During World War II the German armed forces top secret codes were broken at Bletchley Park.  Bletchley Park provided the allies with vital information towards their war effort.  Bletchley Park was a small town Situated 50 miles North-West of London.  Sir Leon, a London stock broker saw this location as an ideal place for an M16 evacuation base and government code and cipher school, which had been set up towards the later stages of the First World War.  During the First World War code breaking had become important for the first time, messages were sent by wireless and Morse code so the government knew that it would have to be prepared with the second world war looming, they wanted to be able decode all enemy signals. After the government had chosen Bletchley Park an appropriate location it was given new roads, telephone lines, living quarters, water mains and everything that a self contained community would need because the key to Bletchley was it was to be secret. In this essay I will be describing the organisation of people at Bletchley Park.

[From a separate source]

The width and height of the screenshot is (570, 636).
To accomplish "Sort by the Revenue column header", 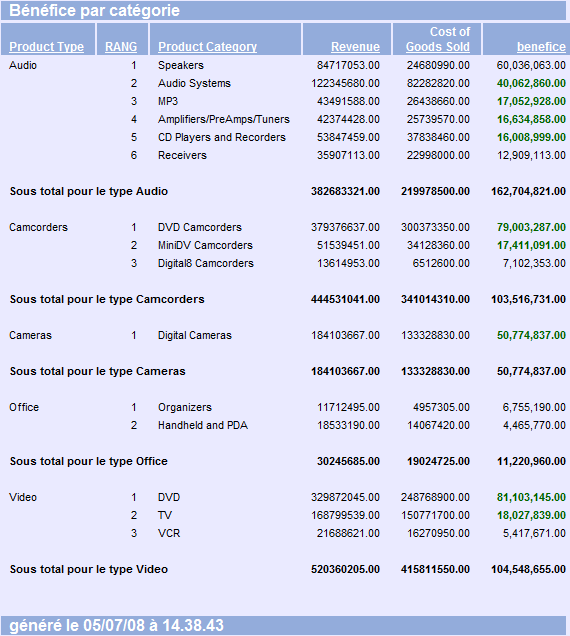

The need for Bletchley Park was clear. The academics were used to cracking codes by using the pencil paper method. They would simply study messages and look for similarities to try to builds up an idea of how the code was constructed.  But by 1939 these methods were out of date, the Germans had been using ‘enigma’, a coding machine that did not use random symbols, the letters bore no relationship whatsoever to the words of the text of the message for example,” SOPJS MIJKK”, two ‘K’s did not mean a double letter and the ‘J’s did not all relate to the same letter. The British government believed that the system was unbreakable, therefore no effort had been put into cracking it, but now that the war seemed inevitable, something just had to be done.  The Germans were sending messages to its navy, army and air force.   These messages that were to be decoded at Bletchley Park were picked up at Y service stations.  At first there were only a few Y stations the most important one was found in Chatham, after 1941 more and more stations were set up. Although the real success of Bletchley Park depended on the operators at these Y stations being able to pick up these messages effectively, especially the beginning of the messages as this was often the clue to cracking it.  As the war progressed, the Y service officers became more and more skilled at finding the correct frequencies at the right times of day.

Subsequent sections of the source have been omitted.